◆ **MATERIAL SHOWN**
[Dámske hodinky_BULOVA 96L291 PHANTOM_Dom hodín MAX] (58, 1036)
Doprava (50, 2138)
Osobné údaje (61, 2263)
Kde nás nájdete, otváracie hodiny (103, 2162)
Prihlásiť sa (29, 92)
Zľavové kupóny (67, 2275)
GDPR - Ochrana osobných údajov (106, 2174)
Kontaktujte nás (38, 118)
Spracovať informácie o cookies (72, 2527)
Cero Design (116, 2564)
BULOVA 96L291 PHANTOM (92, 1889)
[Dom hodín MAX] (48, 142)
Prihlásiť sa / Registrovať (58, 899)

◆ **ACTIVITY**
Please reproduce, word for word, every line from the line with "BULOVA 96L291 PHANTOM (92, 1889)" to the final line above, including both ends.

◆ **OUTPUT BELOW**
BULOVA 96L291 PHANTOM (92, 1889)
[Dom hodín MAX] (48, 142)
Prihlásiť sa / Registrovať (58, 899)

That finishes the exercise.